Os últimos resultados de São Marino
Os últimos resultados de São MarinoFlashscore

- Em dois meses, conseguiram mais vitórias do que em toda a história da seleção de São Marino. Permita-me uma provocação: é um génio ou os que o antecederam foram descuidados? 

. Não sou de todo um génio. Não sei se os que me antecederam foram descuidados. Agora ganhámos dois jogos num curto espaço de tempo, mas o mérito deve ser partilhado com todos os outros, porque começámos de longe, desde a chegada do Presidente Tura, ou seja, há seis ou sete anos. Eles mudaram a forma de pensar o futebol, desenvolveram uma importante academia para os jovens. Em suma, não é certamente apenas graças a mim. Antes de mim, por exemplo, houve Franco Varrella, um treinador que tive a sorte de ter quando joguei na Série B no Reggiana e que, na minha opinião, é um mestre do futebol. Por isso, também ele deu o seu contributo para mudar um pouco a mentalidade desta seleção.

E quem é o seu mestre?

- Carlo Ancelotti.
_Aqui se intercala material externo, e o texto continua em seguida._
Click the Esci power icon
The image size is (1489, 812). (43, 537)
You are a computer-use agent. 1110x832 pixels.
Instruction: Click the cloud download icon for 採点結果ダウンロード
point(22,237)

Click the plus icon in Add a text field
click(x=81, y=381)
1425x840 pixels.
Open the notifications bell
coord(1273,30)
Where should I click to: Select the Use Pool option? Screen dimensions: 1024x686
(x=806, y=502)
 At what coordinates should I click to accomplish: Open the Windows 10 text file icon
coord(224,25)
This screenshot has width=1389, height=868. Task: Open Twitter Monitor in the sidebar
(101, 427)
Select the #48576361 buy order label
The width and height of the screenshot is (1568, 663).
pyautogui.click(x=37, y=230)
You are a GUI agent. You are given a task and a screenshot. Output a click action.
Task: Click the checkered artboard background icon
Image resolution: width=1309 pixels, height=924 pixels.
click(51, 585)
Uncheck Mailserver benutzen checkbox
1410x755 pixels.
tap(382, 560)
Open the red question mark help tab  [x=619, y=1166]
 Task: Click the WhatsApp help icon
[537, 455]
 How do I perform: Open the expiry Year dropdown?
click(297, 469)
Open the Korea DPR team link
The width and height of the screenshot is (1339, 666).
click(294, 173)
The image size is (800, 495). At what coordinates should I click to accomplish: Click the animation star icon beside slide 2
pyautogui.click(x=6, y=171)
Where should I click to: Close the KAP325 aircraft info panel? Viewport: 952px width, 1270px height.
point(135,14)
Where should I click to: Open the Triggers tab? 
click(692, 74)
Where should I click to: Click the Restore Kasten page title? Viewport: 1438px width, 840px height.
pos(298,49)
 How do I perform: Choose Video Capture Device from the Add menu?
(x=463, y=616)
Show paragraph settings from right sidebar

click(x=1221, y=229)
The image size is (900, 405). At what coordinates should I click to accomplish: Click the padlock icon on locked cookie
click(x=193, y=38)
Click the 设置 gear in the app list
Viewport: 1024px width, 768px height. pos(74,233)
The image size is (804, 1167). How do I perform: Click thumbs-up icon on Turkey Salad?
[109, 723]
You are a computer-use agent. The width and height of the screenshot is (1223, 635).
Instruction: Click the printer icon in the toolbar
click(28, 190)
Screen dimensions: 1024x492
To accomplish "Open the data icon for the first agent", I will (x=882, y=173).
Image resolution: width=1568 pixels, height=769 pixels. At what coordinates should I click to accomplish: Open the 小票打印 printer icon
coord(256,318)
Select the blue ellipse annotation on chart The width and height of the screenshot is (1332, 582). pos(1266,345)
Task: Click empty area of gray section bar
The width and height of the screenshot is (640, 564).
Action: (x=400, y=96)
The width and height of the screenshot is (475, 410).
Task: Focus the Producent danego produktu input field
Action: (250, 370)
Ensinou-me muitas coisas. Tento imitá-lo, mas nem sempre consigo, quase nunca! (risos) Ensinou-me muitas coisas, sobretudo na gestão do grupo. Era um treinador muito extravagante, notava-se logo e tive a sorte de o ter no início da sua carreira. Era o seu primeiro ano numa equipa de clube, o Reggiana, e ganhámos o campeonato na primeira tentativa. Ele tinha uma forma de gerir a equipa que nunca mais encontrei. Não foi por acaso que ele conseguiu tudo o que conseguiu.